## Work to be completed:
Go through the listing below and write out each line that includes the word "radio".

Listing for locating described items

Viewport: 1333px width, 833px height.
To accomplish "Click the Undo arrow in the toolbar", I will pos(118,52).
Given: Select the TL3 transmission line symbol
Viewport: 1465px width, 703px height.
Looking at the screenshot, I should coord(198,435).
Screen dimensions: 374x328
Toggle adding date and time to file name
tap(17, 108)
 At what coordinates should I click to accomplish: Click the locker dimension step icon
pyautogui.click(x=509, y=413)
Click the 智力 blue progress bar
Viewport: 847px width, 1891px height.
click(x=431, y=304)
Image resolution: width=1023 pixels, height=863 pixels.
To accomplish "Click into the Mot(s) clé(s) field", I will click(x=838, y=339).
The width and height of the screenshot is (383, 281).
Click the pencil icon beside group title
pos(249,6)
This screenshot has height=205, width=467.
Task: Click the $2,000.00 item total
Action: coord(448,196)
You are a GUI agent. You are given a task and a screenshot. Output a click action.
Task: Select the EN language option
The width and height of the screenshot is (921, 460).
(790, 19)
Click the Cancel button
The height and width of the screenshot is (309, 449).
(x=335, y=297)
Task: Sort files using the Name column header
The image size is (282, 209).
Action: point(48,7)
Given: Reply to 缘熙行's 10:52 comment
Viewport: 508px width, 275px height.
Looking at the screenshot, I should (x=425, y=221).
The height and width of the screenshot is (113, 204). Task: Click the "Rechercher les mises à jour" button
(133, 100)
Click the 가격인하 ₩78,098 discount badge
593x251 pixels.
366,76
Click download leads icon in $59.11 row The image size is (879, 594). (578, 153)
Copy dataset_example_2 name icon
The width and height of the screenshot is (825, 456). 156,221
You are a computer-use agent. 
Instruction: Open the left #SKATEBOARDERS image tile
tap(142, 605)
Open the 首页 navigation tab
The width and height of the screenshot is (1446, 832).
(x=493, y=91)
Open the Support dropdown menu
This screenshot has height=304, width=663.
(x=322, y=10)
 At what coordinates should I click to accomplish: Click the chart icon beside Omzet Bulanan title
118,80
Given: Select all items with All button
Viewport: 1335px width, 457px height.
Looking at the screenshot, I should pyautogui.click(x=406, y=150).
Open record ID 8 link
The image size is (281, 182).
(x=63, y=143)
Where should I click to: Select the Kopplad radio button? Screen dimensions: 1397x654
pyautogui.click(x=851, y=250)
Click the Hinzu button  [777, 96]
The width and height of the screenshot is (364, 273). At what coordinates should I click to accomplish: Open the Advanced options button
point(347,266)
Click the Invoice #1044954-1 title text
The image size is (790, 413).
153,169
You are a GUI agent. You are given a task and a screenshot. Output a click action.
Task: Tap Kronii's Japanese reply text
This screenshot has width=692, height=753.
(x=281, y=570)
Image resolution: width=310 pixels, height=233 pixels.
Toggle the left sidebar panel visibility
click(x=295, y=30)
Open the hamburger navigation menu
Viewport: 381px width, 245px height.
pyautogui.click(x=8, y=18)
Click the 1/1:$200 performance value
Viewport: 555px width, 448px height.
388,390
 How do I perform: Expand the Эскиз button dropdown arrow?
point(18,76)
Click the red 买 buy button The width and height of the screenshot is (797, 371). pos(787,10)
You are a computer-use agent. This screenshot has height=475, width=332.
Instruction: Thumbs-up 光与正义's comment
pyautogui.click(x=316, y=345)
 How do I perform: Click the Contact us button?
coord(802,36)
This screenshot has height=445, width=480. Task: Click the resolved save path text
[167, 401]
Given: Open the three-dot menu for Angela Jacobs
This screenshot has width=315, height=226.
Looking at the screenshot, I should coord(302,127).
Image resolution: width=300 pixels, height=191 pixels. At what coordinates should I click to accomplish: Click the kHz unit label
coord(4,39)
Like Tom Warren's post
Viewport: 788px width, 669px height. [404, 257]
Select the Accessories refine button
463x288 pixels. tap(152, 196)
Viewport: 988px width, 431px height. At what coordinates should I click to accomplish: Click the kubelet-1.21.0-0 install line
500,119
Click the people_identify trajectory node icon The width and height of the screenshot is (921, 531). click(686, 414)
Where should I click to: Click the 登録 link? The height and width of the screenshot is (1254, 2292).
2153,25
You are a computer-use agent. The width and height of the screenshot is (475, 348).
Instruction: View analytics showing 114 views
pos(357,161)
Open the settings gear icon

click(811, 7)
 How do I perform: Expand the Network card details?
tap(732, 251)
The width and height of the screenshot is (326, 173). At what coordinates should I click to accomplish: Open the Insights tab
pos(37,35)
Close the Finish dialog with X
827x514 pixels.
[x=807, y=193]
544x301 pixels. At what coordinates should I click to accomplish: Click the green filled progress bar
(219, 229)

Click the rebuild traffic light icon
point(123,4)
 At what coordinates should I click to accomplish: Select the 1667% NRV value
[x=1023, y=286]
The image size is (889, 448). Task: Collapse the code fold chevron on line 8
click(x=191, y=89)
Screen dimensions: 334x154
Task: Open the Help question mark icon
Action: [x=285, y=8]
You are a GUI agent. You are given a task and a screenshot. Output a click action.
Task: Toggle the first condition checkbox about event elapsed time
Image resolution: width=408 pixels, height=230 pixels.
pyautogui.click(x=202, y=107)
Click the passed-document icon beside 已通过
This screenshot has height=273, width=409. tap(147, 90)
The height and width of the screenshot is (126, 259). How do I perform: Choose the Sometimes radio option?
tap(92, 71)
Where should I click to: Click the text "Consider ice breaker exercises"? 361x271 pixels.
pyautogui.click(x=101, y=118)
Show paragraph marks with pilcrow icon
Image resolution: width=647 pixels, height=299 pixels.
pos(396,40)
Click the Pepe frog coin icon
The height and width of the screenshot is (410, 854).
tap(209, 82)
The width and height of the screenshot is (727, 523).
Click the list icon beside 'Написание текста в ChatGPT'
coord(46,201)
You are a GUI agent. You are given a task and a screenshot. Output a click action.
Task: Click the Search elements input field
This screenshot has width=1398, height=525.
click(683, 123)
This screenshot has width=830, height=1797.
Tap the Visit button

## Worked answer:
Where should I click to: Select the Kopplad radio button? Screen dimensions: 1397x654
The height and width of the screenshot is (126, 259). How do I perform: Choose the Sometimes radio option?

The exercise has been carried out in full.